* **Instructions for the task**: Scan the material for the word "will", and copy each line where it shows up.

* **Information**:
════
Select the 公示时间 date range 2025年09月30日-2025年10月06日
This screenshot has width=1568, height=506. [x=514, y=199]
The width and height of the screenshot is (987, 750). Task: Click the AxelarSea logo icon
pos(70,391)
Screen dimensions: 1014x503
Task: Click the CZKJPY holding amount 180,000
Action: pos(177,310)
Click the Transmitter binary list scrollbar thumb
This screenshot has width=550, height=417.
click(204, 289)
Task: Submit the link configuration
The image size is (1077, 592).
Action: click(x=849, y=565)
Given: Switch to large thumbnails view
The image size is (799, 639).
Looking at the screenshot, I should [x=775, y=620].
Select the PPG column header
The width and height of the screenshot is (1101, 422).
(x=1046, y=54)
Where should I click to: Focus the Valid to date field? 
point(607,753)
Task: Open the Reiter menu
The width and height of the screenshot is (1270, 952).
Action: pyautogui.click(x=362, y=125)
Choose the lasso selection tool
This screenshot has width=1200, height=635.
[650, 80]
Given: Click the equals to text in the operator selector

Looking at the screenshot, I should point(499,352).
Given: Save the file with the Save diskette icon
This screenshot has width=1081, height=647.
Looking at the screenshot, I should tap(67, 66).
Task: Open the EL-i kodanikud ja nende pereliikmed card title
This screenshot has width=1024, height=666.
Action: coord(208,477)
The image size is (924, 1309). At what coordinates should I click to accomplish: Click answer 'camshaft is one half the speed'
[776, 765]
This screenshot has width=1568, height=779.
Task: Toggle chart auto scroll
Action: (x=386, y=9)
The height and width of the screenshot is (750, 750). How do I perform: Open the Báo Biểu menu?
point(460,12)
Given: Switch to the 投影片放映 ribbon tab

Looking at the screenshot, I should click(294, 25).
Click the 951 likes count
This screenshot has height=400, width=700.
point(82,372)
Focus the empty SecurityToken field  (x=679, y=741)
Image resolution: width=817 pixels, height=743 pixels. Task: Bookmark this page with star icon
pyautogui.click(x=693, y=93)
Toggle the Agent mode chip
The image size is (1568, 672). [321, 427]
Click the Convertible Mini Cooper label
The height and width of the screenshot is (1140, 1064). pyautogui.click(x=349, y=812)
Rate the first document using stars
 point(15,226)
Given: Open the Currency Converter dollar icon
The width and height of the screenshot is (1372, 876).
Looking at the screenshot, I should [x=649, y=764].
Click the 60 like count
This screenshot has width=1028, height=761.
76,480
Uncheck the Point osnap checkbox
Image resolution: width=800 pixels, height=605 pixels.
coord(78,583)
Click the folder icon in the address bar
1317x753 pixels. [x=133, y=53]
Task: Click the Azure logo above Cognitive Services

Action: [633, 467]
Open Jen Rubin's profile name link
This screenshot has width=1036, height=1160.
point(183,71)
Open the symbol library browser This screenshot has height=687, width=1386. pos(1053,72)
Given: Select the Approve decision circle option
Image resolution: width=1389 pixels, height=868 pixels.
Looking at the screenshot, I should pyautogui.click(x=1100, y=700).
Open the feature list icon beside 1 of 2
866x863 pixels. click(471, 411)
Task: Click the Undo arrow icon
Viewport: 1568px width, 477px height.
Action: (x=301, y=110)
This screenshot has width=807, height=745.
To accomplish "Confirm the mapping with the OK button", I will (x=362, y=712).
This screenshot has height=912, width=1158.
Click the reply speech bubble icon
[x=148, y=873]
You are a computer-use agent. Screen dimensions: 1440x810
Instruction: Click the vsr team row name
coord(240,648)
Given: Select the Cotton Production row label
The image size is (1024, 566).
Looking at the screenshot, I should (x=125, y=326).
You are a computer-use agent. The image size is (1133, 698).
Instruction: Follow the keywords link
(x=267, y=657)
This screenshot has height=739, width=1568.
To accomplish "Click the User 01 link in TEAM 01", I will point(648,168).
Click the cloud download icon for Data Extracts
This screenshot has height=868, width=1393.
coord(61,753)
════
* **Task answer**:
To accomplish "Confirm the mapping with the OK button", I will (x=362, y=712).
To accomplish "Click the User 01 link in TEAM 01", I will point(648,168).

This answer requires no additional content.